Ganz beseelt formte sich die Gruppe zu einem Kreis und bedankte sich für diese unvergessliche Wanderung.

gruppe_ochsenberg

Unterwegs auf dem Premiumweg Seeburgsteig am 22.05.2016

Der Seeburgsteig wird im Wanderbüchlein „Wandertouren für Langschläfer“ als Tour für „harte“ Langschläfer beschrieben.

Zum Starttermin um 13:30 Uhr hatten immerhin 22 Albvereinler ausgeschlafen und waren bei besten Wetterbedingungen und unter der bewährten Führung von Hanne und Jörg Jürgens gespannt auf den Premiumweg.

Vom Tal über steile Pfade, entlang an der Traufkante, durch Schaf- und Ziegenweiden ging es bergauf und bergab. An der Kirche von Seeburg vorbei und schon waren wir wieder am Ausgangspunkt.

Schneckenhausen

Doch das war erst die Hälfte der „harten“ Langschläfertour. Am Ermsursprung vorbei, durch die verwunschene Trailfinger Schlucht ging es durch das auch bei Märzenbechliebhabern bekannte Tal wieder steil hinauf zum Littstein. Oben freute sich die Gruppe, dass sie den Aufstieg geschafft hatte und mancher fürchtete bereits den steilen Abstieg. Der Abstieg gestaltete sich jedoch moderater als gedacht, so dass auch noch ein Abstecher zum Seeburger Ehrenmal möglich war. Der Abstecher wurde mit einer herrlichen Aussicht auf das Tal und das gegenüberliegende Schloss Uhenfels belohnt.

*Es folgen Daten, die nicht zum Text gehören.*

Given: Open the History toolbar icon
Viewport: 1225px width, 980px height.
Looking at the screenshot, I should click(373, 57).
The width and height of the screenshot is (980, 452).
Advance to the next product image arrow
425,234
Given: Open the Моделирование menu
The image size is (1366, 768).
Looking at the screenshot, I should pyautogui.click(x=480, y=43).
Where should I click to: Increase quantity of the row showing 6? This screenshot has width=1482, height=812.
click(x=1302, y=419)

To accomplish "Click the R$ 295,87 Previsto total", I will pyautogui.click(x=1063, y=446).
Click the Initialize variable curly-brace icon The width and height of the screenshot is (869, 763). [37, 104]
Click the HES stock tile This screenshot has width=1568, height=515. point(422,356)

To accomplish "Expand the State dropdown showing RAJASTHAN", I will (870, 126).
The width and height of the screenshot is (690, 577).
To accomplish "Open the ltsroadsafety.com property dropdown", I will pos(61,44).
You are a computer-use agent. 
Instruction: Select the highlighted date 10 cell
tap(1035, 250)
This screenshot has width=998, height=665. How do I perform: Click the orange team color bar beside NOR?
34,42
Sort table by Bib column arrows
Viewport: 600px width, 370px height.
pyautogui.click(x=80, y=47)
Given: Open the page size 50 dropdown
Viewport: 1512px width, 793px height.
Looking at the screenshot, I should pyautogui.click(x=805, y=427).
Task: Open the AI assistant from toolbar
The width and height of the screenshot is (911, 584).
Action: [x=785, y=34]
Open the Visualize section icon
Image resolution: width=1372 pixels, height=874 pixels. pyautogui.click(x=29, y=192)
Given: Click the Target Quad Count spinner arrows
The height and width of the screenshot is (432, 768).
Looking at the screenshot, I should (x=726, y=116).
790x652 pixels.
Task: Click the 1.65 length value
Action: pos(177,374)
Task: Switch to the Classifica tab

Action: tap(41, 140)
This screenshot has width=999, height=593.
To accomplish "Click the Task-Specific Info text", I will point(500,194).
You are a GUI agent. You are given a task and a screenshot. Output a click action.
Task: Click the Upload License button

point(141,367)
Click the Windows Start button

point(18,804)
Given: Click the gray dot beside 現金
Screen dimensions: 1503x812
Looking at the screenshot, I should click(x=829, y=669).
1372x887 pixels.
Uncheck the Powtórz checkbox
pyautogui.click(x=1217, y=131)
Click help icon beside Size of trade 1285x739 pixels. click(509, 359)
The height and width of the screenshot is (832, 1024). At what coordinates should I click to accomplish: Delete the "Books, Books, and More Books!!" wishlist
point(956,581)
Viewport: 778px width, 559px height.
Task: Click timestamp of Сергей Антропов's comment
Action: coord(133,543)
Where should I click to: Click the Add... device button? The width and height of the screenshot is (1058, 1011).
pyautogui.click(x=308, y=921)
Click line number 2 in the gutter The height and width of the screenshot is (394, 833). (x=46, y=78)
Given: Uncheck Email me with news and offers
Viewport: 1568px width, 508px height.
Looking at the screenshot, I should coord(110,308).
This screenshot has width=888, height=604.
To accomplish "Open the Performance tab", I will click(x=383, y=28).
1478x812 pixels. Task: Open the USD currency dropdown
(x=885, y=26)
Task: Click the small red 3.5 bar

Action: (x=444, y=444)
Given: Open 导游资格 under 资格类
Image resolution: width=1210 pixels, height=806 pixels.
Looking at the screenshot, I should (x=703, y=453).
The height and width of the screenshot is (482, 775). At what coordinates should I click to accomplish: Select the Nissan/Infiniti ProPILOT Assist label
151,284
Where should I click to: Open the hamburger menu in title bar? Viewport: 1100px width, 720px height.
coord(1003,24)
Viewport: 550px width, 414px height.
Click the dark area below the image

Eine wirklich harte Langschläfertour, sofern es das Ziel ist, zur Tagesschau um Acht zu Hause zu sein. Dieses Ziel verfehlte die Gruppe nur knapp, da die Fahrt zum Lokal zur abschließenden Einkehr aufgrund einer ungeahnten Baustelle den zeitlichen Rahmen etwas sprengte.